Welcome back to the blog after a little “summer break”. It lasted a bit longer than I initially expected it to, but with all the travels, there was not as much time left as I anticipated. But now, summer is (nearly) over, and I’m ready to start again. The list of blog posts in the making is long, as is the list of things I experienced this summer, so I decided to use my time waiting for my flight from Seoul, South Korea back home and start right away.

The biggest tip of this summer – and my life so far! – was undoubtedly the road trip through Western America. I made lots of experiences, and I value them all, good and bad. It was the first time I ever rented a car abroad (despite one time in Italy, but that was only for a few hours, so it does not really count) and there are a few things I noticed in the US.

To begin with, I always suggest using a big and reliable renting agency (such as Alamo, Sixt, Hertz, ...) to avoid bad experiences. Most of the time you can cancel your reservation until a few hours before the scheduled start of the renting period, so it’s better to start looking early, and you might get lucky with the price. Also, if you are my age, you always have to pay a “young driver fee” that’s applicable for drivers between 21 and 25 years, depending on your renting agency. This can make a huge difference when comparing prices, but luckily, the saleswoman had a good day and decided to eliminate the fee from the bill, which actually saved me a few hundred dollars!

But now to the more interesting part: Driving in the US as a European!

We Europeans are used to kilometres, red lights, parking in designated areas, and using the right lane if possible. Well, in the US, there are different rules. What bothered me the most, in the beginning, were the miles. It was hard for me to “get a feeling” of how fast or slow I am going when you look at the speed, and it says 60 mph … while 60 kmh is not that fast, it’s actually around 95 kmh, so not that slow at all. But in your head, you are used to 60 being something that’s driven in cities, while you definitely SHOULDN’T drive 60 mph in a city! Actually, after a while, I adjusted really well, and after a week or two, I was feeling pretty confident driving mph.

The weirdest thing in the US: you are allowed (or obligated if you listen to the honks of the driver right behind you) to torn right even on a red light. Of course. Sometimes right turn is forbidden during red lights, but then there has to be an actual sign that says so. Otherwise, you are allowed to go right through it. Of course, you have to mind the other traffic.

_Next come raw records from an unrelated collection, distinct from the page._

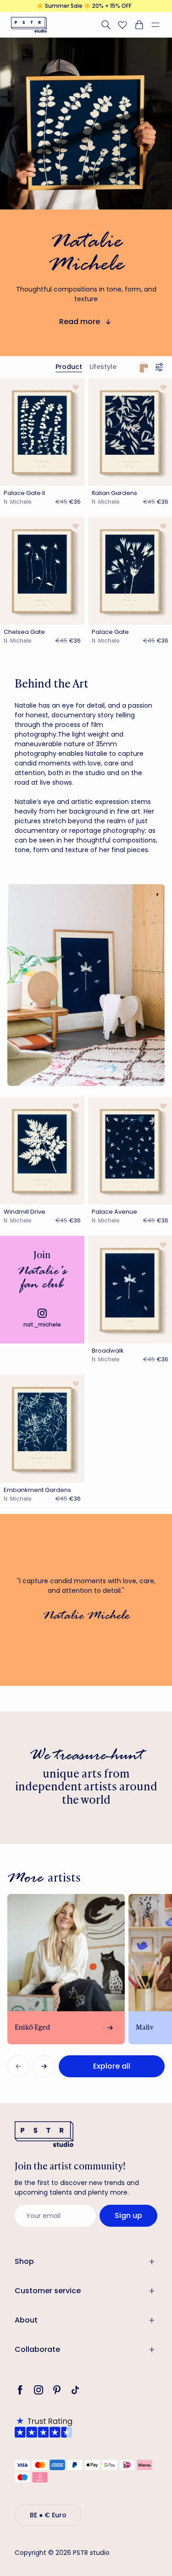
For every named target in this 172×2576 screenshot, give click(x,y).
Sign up (128, 2215)
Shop (24, 2261)
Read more (79, 321)
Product (68, 366)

Other things I was not used to – you can be parking in a parking lane and still get a fine or your car can get torn IF there is a fire hydrant too close to your vehicle. This nearly happened to me, but luckily a pedestrian brought it to my attention, as in Europe that’s not of importance. And the thing that would make my driving instructor go mad is: you don’t have to use the right lane if it’s free. You could be on a highway with five different lanes and drive in the middle one while the lane on the very right is empty. In Europe, you could get a fine for that, and I actually know people who paid up to 100 Euros for that. But at the same time, you are allowed to pass other cars while being on the right lane and that’s really strange too, as this is forbidden in Europe as well.

Also, it’s always weird to drive a different car but me and mine became friends in the end.

With this little blog post, I am starting my whole series about the entire trip, and I can’t wait to tell you everything about all the cool destinations I visited, the people I met and the wildlife I saw! You’ll be surprised how much this country has in store for you!